EXERCISE DETAILS:
Below are some records. Print exactly the lines between the one holding "Brain Tumors (45, 446)" and the one holding "Find a Provider (364, 23)", inclusive, and nothing else.

[Items listed in a dataset]
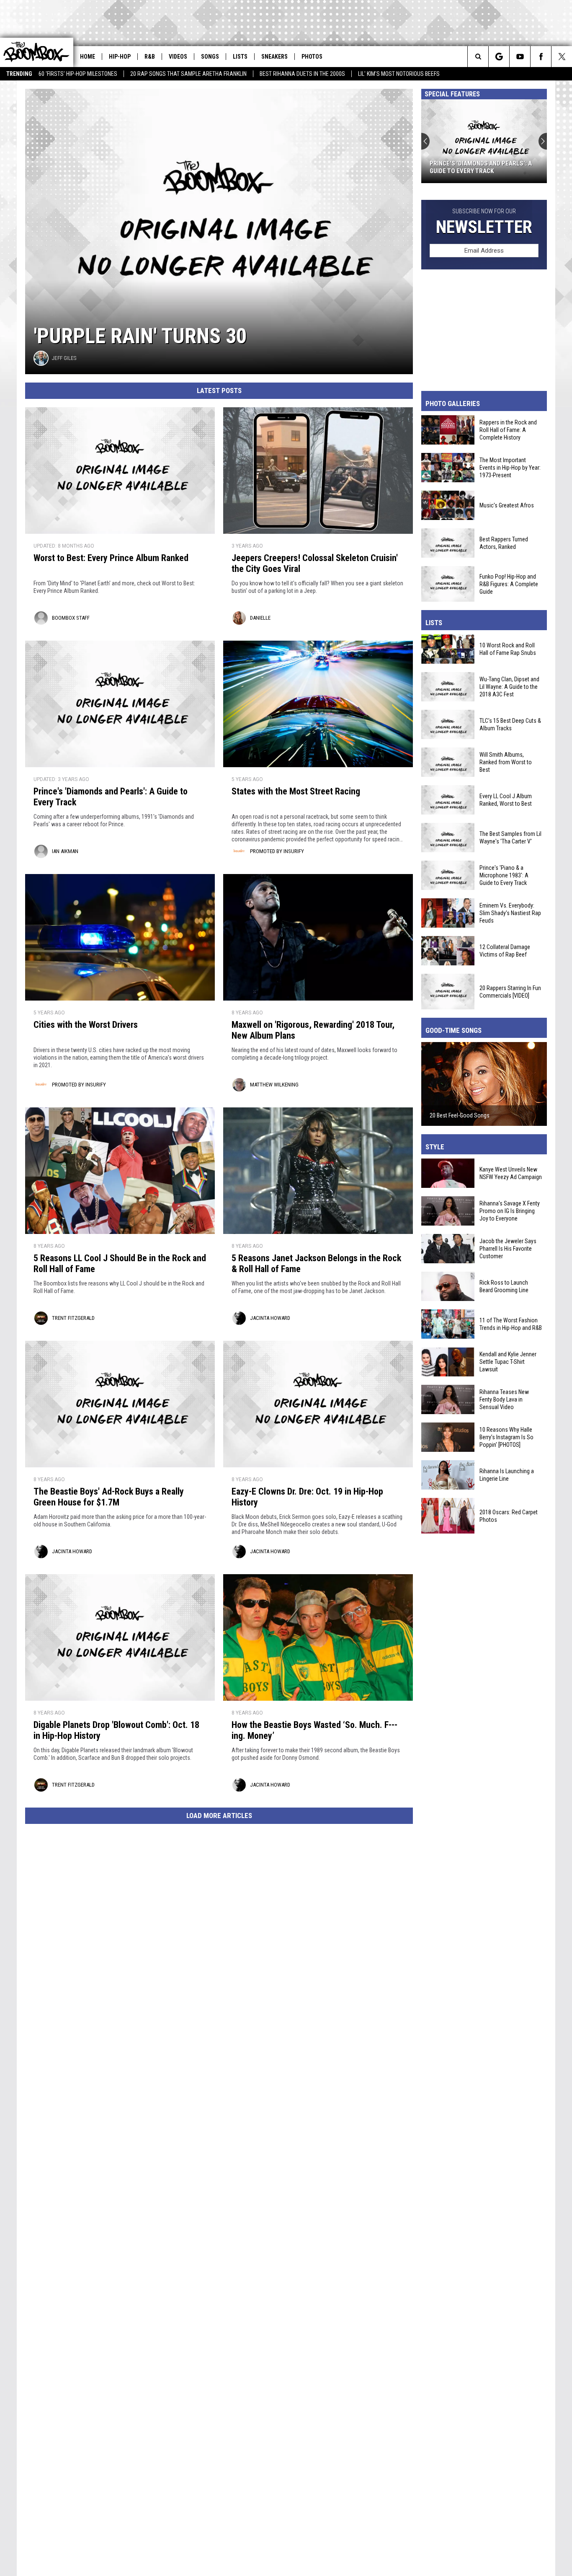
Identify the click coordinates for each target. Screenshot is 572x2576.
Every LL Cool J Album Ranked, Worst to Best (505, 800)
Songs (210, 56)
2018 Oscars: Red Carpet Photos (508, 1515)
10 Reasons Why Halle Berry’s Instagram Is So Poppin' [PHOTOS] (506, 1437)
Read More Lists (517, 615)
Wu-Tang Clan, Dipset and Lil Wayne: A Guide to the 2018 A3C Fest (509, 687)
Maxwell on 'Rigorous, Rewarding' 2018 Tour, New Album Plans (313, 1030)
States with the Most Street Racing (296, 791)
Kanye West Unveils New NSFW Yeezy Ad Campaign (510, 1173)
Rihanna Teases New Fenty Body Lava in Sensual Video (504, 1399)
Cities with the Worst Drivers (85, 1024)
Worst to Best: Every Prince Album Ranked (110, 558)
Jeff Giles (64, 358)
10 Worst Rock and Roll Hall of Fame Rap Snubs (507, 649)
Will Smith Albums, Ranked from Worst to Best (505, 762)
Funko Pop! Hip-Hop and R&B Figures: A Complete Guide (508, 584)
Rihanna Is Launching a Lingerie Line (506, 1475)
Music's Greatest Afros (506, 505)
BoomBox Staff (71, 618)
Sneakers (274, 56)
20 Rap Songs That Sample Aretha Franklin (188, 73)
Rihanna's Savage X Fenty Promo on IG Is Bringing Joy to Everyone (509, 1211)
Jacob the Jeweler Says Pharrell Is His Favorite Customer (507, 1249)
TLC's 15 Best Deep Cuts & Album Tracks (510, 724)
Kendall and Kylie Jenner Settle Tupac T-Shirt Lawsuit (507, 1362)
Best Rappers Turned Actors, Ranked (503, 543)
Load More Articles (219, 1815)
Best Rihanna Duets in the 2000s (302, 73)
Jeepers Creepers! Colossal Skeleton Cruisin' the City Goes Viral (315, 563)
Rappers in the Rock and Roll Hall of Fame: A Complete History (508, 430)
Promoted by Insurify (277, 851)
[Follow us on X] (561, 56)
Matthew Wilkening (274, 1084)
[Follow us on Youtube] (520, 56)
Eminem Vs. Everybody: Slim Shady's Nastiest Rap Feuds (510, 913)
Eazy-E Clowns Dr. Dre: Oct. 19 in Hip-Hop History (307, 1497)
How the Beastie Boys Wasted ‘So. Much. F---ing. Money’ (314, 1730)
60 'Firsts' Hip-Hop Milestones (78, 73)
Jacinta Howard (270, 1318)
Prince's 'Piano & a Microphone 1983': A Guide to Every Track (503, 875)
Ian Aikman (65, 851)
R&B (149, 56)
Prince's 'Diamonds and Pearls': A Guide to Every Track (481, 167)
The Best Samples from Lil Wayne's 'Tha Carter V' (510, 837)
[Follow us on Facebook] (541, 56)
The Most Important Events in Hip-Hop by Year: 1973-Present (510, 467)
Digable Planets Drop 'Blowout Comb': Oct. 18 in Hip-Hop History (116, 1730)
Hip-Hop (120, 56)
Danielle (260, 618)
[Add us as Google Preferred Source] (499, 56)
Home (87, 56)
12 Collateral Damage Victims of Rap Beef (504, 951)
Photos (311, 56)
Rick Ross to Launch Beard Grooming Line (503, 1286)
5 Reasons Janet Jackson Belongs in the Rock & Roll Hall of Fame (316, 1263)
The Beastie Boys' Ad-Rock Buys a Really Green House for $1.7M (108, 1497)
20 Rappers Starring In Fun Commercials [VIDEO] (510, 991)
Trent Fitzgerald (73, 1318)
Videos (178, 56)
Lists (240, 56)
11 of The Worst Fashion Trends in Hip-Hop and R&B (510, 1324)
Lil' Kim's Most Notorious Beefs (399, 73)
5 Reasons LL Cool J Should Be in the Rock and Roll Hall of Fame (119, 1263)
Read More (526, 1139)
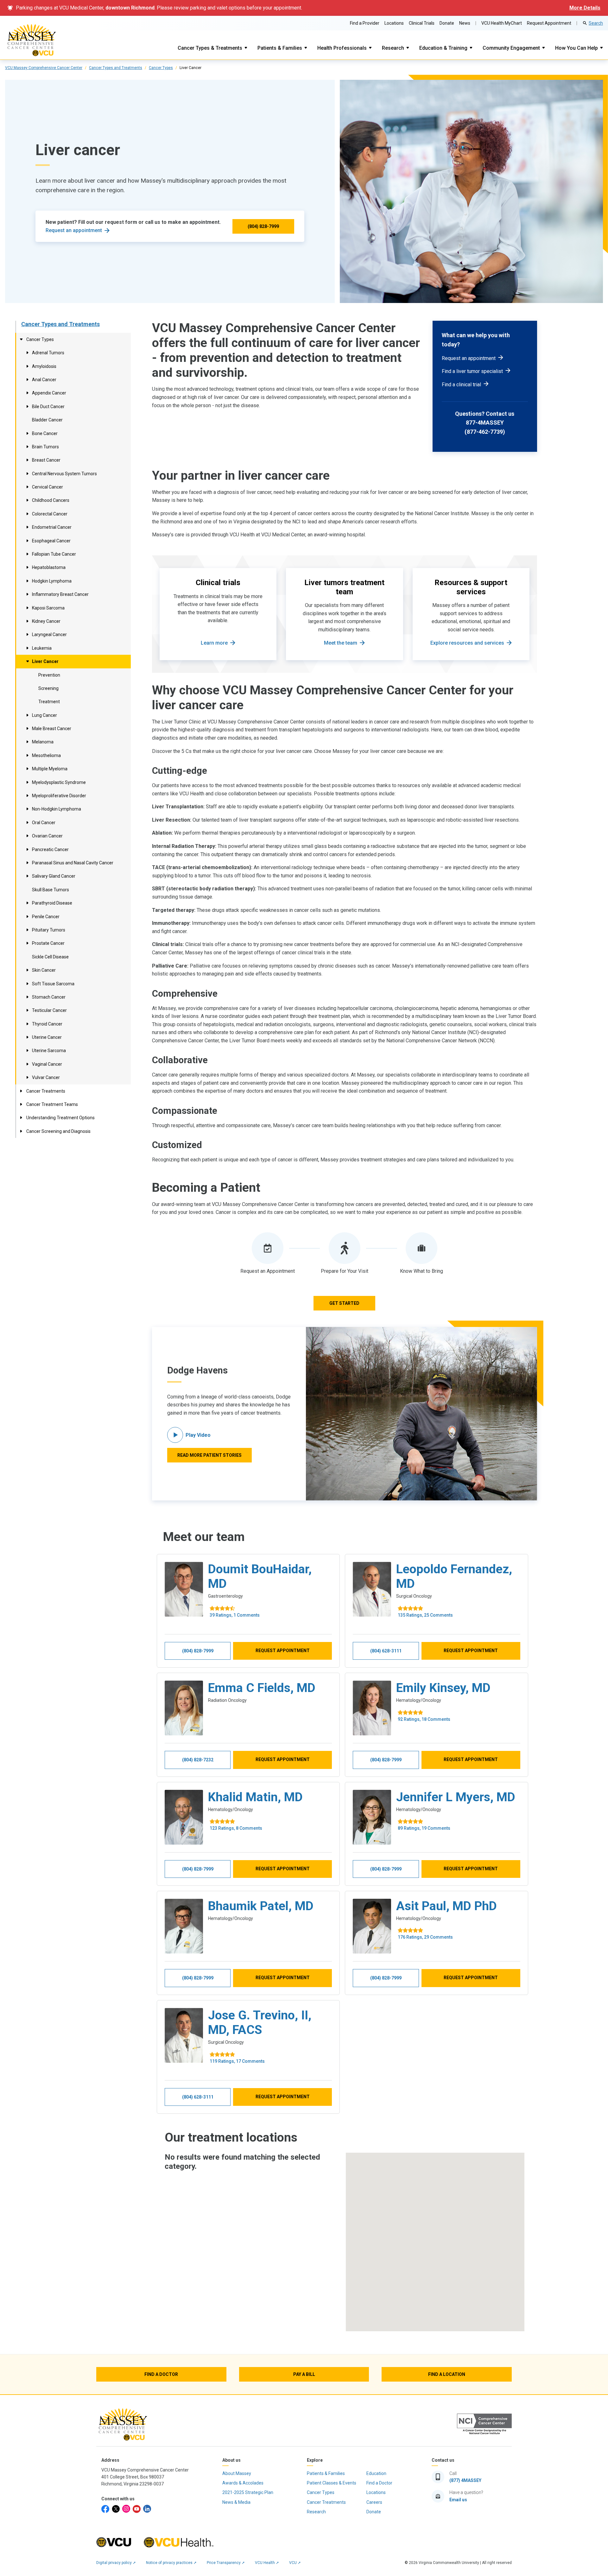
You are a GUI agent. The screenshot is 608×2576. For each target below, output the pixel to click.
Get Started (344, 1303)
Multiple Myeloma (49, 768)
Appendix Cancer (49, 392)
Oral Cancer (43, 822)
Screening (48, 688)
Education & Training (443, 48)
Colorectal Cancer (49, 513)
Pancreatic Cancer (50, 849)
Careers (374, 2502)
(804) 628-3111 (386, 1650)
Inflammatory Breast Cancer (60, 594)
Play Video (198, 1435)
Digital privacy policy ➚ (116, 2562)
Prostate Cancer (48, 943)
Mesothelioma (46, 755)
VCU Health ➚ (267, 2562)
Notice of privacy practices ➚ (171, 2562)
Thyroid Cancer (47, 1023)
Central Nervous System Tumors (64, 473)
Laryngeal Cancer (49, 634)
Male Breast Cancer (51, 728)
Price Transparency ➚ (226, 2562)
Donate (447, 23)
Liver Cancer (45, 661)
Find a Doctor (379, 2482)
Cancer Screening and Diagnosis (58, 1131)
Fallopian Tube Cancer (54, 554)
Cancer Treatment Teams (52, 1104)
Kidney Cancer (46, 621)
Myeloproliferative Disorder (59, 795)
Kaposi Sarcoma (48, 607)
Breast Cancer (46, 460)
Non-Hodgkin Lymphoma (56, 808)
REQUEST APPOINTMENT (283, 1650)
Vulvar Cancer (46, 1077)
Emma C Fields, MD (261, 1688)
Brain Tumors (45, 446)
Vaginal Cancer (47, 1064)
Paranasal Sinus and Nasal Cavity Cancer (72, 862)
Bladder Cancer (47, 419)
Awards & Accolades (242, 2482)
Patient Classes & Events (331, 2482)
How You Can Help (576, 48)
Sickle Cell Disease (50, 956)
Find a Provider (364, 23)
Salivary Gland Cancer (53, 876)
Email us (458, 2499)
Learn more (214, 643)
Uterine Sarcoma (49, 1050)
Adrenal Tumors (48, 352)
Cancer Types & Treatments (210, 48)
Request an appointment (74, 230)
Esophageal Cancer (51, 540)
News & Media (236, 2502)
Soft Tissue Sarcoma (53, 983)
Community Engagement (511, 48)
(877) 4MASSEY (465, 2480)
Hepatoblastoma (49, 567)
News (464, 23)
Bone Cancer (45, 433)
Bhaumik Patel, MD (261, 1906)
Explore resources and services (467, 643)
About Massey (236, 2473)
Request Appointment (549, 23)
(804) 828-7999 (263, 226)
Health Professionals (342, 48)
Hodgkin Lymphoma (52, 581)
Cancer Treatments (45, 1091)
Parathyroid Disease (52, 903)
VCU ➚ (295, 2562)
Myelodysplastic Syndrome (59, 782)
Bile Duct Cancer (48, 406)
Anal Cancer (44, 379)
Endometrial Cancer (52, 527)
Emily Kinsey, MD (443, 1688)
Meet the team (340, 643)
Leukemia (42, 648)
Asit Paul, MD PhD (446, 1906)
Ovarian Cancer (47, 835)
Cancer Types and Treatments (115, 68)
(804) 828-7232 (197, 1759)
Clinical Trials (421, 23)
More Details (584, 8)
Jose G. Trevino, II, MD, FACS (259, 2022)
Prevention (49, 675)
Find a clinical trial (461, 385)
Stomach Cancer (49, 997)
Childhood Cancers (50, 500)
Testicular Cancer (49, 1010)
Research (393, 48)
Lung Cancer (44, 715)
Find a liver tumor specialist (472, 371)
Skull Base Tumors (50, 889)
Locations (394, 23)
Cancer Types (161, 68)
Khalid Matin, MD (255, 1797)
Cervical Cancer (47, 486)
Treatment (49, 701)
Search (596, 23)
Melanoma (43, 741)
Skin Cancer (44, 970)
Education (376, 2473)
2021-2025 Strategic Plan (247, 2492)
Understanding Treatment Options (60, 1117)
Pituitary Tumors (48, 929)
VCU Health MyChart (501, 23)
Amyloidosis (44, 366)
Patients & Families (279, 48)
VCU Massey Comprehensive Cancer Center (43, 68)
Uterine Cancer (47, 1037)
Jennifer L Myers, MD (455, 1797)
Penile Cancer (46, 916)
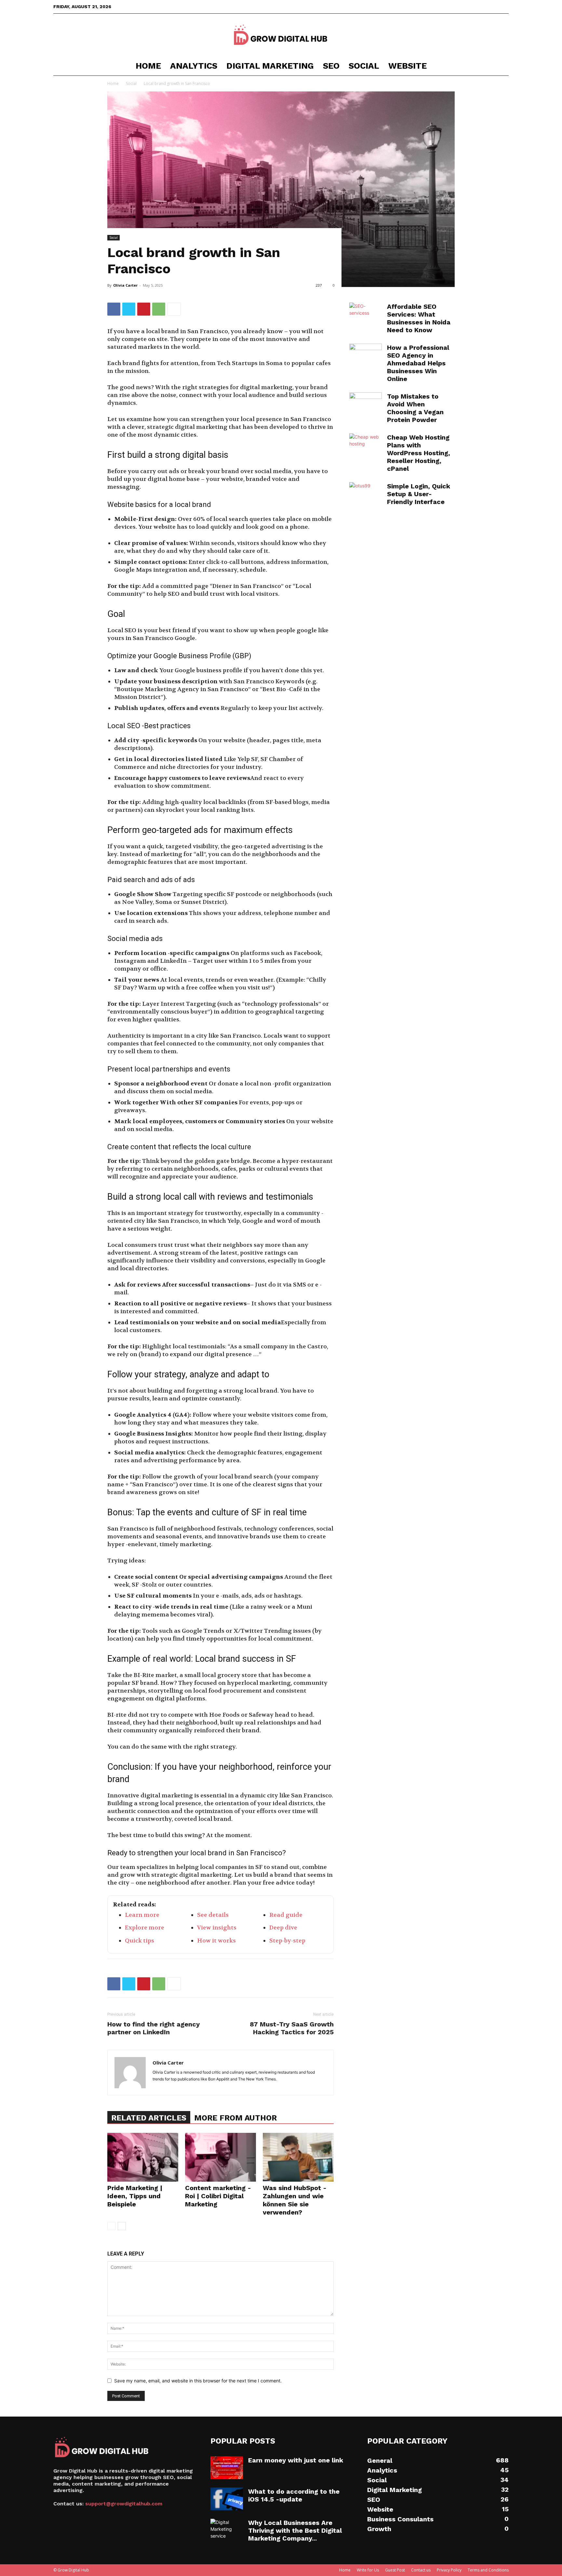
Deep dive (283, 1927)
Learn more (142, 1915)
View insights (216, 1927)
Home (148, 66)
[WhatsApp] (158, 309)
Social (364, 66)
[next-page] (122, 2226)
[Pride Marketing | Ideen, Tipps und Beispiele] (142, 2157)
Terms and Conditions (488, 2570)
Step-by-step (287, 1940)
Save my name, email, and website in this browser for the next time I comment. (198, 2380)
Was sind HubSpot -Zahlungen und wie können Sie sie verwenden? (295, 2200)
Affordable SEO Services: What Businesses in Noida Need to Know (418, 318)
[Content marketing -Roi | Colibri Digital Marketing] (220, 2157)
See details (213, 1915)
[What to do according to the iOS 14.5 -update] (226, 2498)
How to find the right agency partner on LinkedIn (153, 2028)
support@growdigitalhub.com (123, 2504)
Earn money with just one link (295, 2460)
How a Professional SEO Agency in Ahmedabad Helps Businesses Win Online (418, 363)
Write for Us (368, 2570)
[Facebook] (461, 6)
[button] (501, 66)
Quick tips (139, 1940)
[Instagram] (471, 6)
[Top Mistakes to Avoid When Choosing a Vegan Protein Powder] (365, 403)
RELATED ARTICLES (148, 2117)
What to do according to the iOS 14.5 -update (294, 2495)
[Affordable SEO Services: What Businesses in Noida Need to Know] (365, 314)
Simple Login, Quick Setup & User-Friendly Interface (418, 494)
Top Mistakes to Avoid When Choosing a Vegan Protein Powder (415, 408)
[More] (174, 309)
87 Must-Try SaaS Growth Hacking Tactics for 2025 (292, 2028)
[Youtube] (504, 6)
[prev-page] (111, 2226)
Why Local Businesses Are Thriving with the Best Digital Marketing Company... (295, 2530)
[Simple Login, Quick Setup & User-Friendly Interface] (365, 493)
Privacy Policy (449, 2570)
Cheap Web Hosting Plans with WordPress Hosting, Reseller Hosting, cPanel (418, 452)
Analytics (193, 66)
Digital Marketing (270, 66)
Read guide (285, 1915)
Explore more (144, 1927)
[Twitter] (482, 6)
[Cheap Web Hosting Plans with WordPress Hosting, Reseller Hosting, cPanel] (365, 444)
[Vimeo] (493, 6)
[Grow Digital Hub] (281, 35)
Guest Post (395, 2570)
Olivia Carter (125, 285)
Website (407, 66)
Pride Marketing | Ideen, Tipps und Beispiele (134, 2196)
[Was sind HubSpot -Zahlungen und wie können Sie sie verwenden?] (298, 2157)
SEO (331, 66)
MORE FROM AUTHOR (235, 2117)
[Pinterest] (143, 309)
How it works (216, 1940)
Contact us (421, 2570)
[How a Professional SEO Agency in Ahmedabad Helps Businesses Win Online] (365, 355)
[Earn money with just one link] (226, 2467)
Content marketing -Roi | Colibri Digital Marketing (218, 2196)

EXERCISE RESPONSE:
Brain Tumors (45, 446)
Vaginal Cancer (47, 1064)
Paranasal Sinus and Nasal Cavity Cancer (72, 862)
Bladder Cancer (47, 419)
Awards & Accolades (242, 2482)
Patient Classes & Events (331, 2482)
How You Can Help (576, 48)
Sickle Cell Disease (50, 956)
Find a Provider (364, 23)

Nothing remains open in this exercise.